Ao fim de tudo, Aécio Lúcio se tornou um daqueles anônimos a entrar, de forma atravessada, para a história do País: foi o primeiro réu a ser julgado e condenado pela primeira real tentativa de golpe desde a redemocratização, em 1985. Seu nome bem como a sessão de seu julgamento serão lembrados também pelo comportamento nada ético nem profissional de seu advogado, o desembargador aposentado e também militante da extrema direita Sebastião Coelho, que, embriagado de ativismo político, achou pertinente a máxima de que “a melhor defesa é o ataque” e partiu para cima, desancando o plenário do STF.
A pena de 17 anos partindo do regime fechado é pesada, sem dúvida. Há dezenas de exemplos de crimes mais chocantes que tiveram menor repercussão penal. A questão é que o julgamento ocorre tendo por base um valor não visível, mas extremamente simbólico e precioso para a República: a existência da democracia.
Pessoas que agora sofrem processos e tem o curso de suas vidas alterado de forma abrupta foram abastecidas durante muito tempo com lixo informacional
Baseados em anos e anos de notícias falsas espalhadas de forma industrial e estratégica por meio de redes sociais ocupadas muito mais em lucrar com elas do que em coibi-las, milhões de pessoas acham mesmo que as eleições não só foram como vêm sendo fraudadas há tempos, sem que disso haja qualquer prova. O propagador número 1 das fake news, se não em qualidade, mas em estatura de importância, é o próprio ex-presidente Jair Bolsonaro, que chegou a promover um encontro com embaixadores para contestar o processo eleitoral brasileiro.
Ora, se o líder do rebanho assim se posiciona reiteradamente, como não esperar que, em determinado momento, haja uma reação explosiva, ainda que de alguma forma coordenada?
Todas as pessoas que estão agora sofrendo processos e tendo o curso de suas vidas alterado de forma abrupta foram sendo abastecidas durante muito tempo com esse lixo informacional. Mais do que isso, nele se viciaram. Colocaram o próprio tempo livre, como no caso de Aécio, a serviço de uma mentira travestida de patriotismo. E agora vão pagar caro por isso.
Como elite da magistratura, o STF não vai afrouxar a dosagem das penas aplicadas a pessoas que atacaram, inclusive fisicamente, as instituições democráticas. A partir daí, cabe, entre outras coisas, que tantos militantes parem para pensar no que fizeram, dentro de suas cabeças, com o conceito de liberdade.

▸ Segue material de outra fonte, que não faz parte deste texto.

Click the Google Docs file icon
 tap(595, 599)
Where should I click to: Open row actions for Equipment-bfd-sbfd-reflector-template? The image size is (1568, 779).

Se Aécio e mais algumas centenas serão condenados, é importante lembrar que, nas portas dos quartéis e nas manifestações golpistas, estiveram centenas de milhares. Todos pedindo às Forças Armadas que dessem um basta no regime que, por força das “notícias” dos grupos de WhatsApp, acreditavam (e acreditam) ser uma ditadura. Anos de vida perdidos para uma quimera.